Job Description
• Develop and maintain security documents such as business impact analysis, data classification, security architecture and security plan, disaster recovery, risk assessment, and corrective actions.
• Ensure applications and infrastructure meet the CIS Benchmark Hardening Guidelines.
• Ensure cloud-hosted system meets the security requirements to include SOC 2 reports, assessments provided by third parties.
• Develop executive dashboards and security metrics.
• Other duties as assigned by Information Security Officer.
REQUIRED SKILLS:
BS or BA degree in a Computer Science or a related technical discipline, five (5) or more years of relative experience or training. – REQUIRED 5 YEARS.
Considerable experience and knowledge in IT security governance/compliance, risk management. – REQUIRED 5 YEARS.
Familiarity with the Commonwealth's Security policies, National Institute of Standards and Technology (NIST 800-53), ISO 27001, COBIT, NICE, ITIL – REQUIRED 5 YEARS.
Knowledge of security controls, system audits, incident response and mitigation, risk assessments, vulnerability scanning, or pen tests. – REQUIRED 5 YEARS.

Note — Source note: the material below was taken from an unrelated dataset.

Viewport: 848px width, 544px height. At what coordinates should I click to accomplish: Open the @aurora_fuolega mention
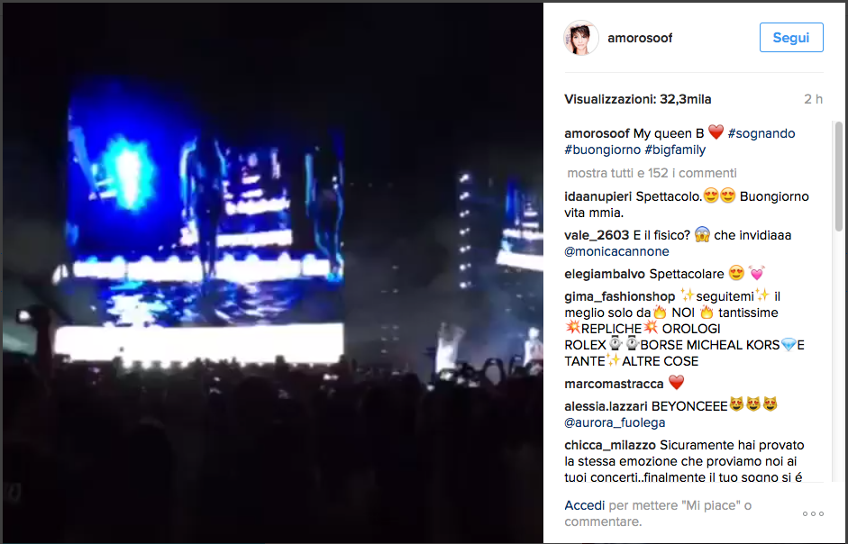(x=615, y=423)
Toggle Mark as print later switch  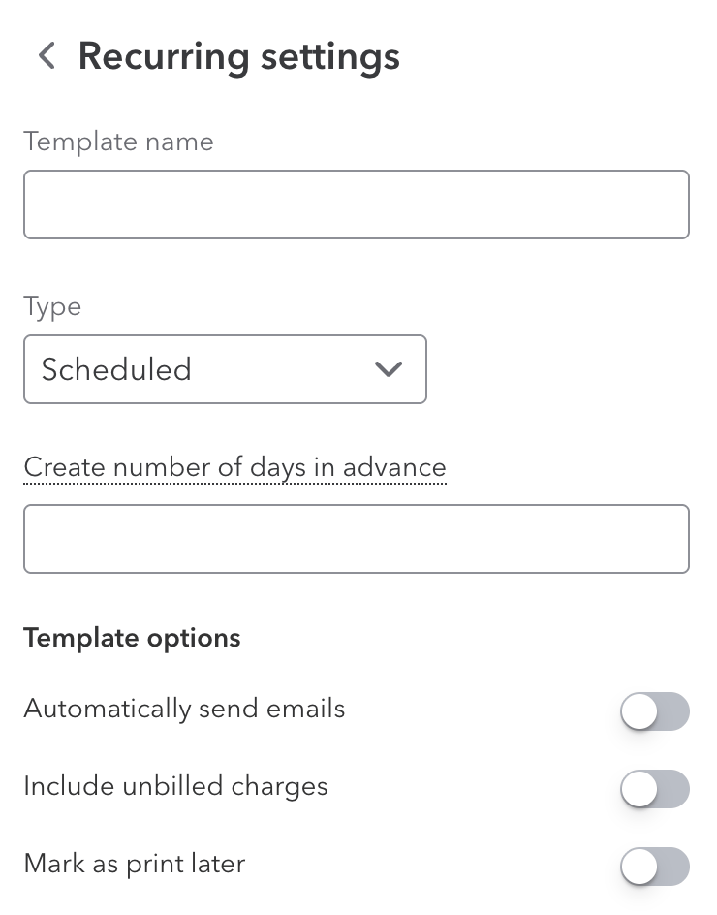point(655,867)
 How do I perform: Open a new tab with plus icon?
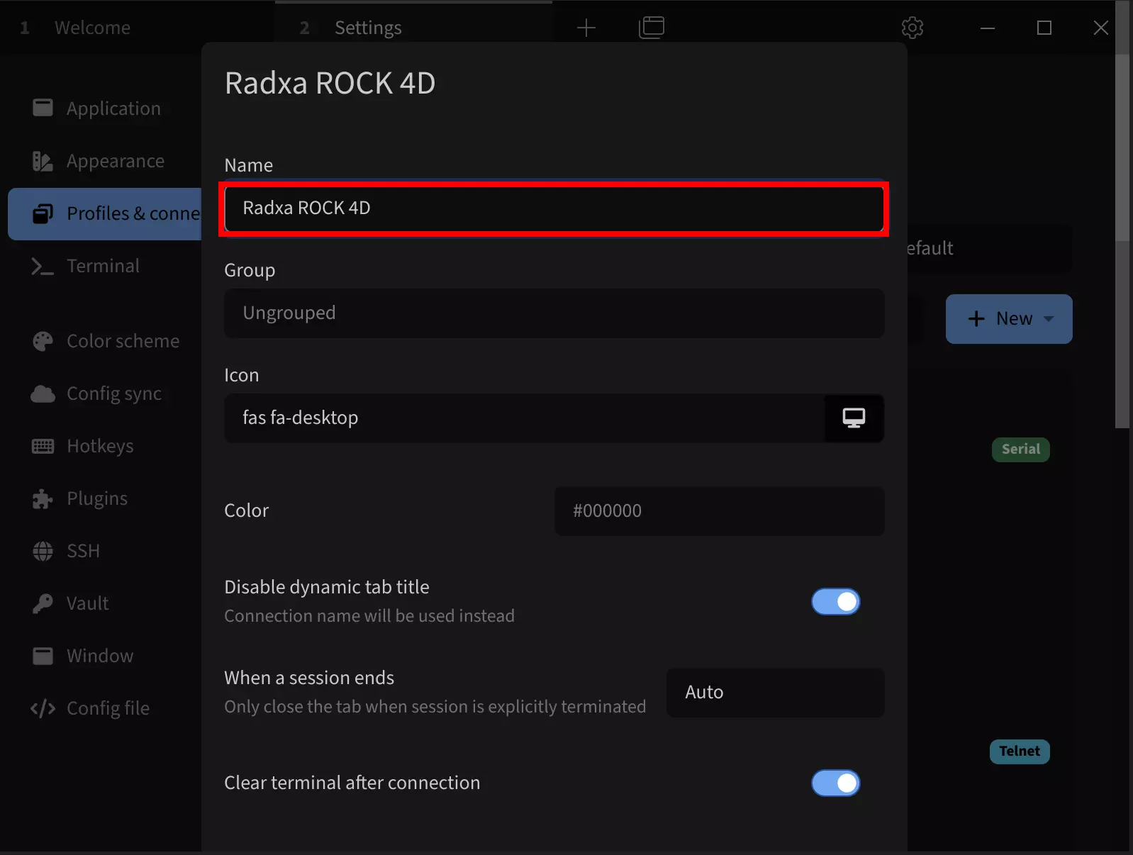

Certified Information Security Professional (CISSP), Certified Information Security Manager (CISM), Certified Information Systems Auditor, CRISC – REQUIRED 5 YEARS.
Considerable experience with the NIST Risk Management Framework NIST 800-37 – DESIRED 5 YEARS.
Additional Information
All your information will be kept confidential according to EEO guidelines.